Изменить размер шрифта - +
Мы завладели вниманием всего зала. Даже пары, уже танцующие, останавливаются и поворачиваются в нашу сторону.

 

Когда я обнимаю ее и веду в танце, Оливия нервно шепчет:

 

— Все смотрят на нас.

 

Люди смотрели на меня всю мою жизнь. Это то, что я неохотно терпел, принимал независимо от того, насколько это раздражало.

 

Только не сейчас.

 

— Хорошо.

 

 

 

В ранние утренние часы, перед рассветом, я двигаюсь внутри Оливии — на ней — в едином с ней дыхании, раскаленное удовольствие пробегает через нас обоих с каждым долгим, медленным движением моих бедер. Это занятие любовью, в самом прямом, чистом смысле этого слова.

 

Наши мысли, тела, души — не наши. Они кружатся и сливаются воедино, становясь чем-то новым и совершенным. Я держу ее лицо, пока целую, мой язык скользит по ее, наши сердца бьются в такт. Искры ударяются о мой позвоночник, покалывая электричеством, которое намекает на разрушительный оргазм, который нарастает.

 

Но не сейчас… я не хочу, чтобы это закончилось.

 

Мои бедра замедляются, и мой таз упирается в Оливию, где я остаюсь похороненным, касаясь самой глубокой ее части.

 

Чувствую ее руку на своем подбородке и открываю глаза. Ожерелье все еще на ней — оно блестит в лунном свете, но не так ярко, как ее глаза.

 

— Попроси меня еще раз, Николас.

 

Шепот надежды. Благословенной, прекрасной, волнующей надежды.

 

— Останься.

 

Ее мягкие губы улыбаются.

 

— И на сколько?

 

Мой голос приглушен и груб от мольбы.

 

— Навсегда.

 

Оливия смотрит мне прямо в глаза, и ее улыбка становится шире, а голова подпрыгивает в легчайшем кивке.

 

— Да.

 

 

 

 

 

ГЛАВА 23

 

Оливия

 

На следующее утро голова у Николаса практически кружится.

 

Мы оба такие.

 

Целуемся и смеемся — не можем оторваться друг от друга. Потому что это новый день.

 

Раньше я никогда не понимала этого выражения. Я имею в виду, разве не каждый день — это «новый день»? Но теперь я понимаю.

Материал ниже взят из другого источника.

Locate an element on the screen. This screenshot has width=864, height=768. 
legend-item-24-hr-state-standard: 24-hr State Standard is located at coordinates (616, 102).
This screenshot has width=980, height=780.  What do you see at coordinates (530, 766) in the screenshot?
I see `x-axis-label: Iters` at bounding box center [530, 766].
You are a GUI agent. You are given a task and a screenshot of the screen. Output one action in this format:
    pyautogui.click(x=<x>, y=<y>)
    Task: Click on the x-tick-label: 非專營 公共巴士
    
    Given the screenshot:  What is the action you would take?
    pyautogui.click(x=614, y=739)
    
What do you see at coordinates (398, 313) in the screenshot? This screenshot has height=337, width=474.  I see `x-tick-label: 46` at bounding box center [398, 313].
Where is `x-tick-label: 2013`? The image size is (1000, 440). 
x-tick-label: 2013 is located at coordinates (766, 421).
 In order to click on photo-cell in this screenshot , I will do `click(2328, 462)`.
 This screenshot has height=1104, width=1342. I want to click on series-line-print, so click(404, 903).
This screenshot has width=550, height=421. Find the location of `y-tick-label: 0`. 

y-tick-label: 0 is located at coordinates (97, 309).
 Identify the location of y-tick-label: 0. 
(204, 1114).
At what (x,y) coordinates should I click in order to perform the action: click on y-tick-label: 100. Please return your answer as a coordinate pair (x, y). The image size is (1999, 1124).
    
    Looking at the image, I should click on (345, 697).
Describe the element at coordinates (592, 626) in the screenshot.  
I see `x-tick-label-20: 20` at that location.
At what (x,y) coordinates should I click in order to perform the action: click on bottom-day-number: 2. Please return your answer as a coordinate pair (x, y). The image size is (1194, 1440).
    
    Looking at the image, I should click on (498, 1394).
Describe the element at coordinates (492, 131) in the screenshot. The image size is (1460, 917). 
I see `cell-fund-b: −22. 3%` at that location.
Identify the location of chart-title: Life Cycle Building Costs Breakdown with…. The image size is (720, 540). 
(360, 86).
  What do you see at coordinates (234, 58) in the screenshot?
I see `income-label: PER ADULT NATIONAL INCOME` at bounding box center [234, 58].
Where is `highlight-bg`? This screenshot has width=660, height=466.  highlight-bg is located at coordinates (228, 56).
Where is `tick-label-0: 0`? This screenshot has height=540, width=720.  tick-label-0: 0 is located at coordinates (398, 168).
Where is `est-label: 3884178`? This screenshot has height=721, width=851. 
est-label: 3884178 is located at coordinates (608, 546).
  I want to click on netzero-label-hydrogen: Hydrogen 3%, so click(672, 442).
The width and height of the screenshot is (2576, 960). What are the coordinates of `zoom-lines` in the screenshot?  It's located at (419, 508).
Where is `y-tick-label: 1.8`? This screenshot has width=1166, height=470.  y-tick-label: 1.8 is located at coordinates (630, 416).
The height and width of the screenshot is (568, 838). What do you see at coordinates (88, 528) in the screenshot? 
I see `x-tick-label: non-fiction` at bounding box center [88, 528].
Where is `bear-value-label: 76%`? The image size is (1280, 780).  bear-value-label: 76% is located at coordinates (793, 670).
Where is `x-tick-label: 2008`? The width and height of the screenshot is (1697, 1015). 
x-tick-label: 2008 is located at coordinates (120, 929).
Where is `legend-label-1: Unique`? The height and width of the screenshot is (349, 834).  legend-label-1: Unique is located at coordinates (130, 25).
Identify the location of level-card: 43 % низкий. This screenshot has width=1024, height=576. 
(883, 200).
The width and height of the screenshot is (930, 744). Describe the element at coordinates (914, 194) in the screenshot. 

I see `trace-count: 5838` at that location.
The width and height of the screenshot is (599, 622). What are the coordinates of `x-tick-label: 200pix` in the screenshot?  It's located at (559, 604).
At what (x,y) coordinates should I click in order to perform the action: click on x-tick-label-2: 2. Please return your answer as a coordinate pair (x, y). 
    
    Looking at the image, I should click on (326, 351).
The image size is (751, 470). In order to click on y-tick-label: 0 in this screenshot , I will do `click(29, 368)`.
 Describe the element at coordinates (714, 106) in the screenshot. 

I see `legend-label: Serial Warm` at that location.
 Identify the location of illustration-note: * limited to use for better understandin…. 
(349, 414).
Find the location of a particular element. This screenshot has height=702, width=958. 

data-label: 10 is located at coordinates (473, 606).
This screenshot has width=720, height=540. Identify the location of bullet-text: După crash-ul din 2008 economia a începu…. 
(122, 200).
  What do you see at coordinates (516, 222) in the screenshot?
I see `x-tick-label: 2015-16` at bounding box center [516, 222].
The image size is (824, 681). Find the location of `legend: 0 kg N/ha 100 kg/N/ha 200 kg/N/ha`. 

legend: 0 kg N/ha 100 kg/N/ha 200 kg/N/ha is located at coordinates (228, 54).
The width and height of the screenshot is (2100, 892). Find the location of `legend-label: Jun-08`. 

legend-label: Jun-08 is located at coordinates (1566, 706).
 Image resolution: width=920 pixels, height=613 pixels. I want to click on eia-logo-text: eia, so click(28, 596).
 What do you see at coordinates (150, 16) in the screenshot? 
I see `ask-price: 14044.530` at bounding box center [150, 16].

Потому что наше будущее — каким бы оно ни было — начинается сегодня. И мы с Николасом идем туда вместе.

 

Мы завтракаем в его комнате. Вместе долго принимаем душ — горячий во многих отношениях. Наконец, ближе к вечеру одеваемся и отправляемся в путь.

 

Николас хочет снова покататься со мной на велосипедах. Но когда мы спускаемся вниз, Уинстон — «главный Темный Костюм», как называет его Николас, — уже ждет нас.

 

— Есть дело, о котором мы должны поговорить, Ваша Светлость, — говорит он Николасу, совершенно не глядя на меня. Большой палец Николаса медленно поглаживает тыльную сторону моей руки.

 

— Мы как раз собрались уходить, Уинстон. Это может подождать?

 

— Боюсь, что нет. Это довольно срочно.

 

Николас вздыхает. И я стараюсь быть полезной.

 

— Я побуду в библиотеке, пока ты не закончишь.

 

Он кивает.

 

— Хорошо.

 

Он целует меня в губы, нежно, быстро, а потом идет делать то, что ему нужно.

 

Примерно через сорок пять минут я все еще нахожусь в величественной дворцовой библиотеке — это два этажа сияющего отполированного дерева, пахнущего лимоном, полки забиты сплошными древними томами, переплетенными в кожу.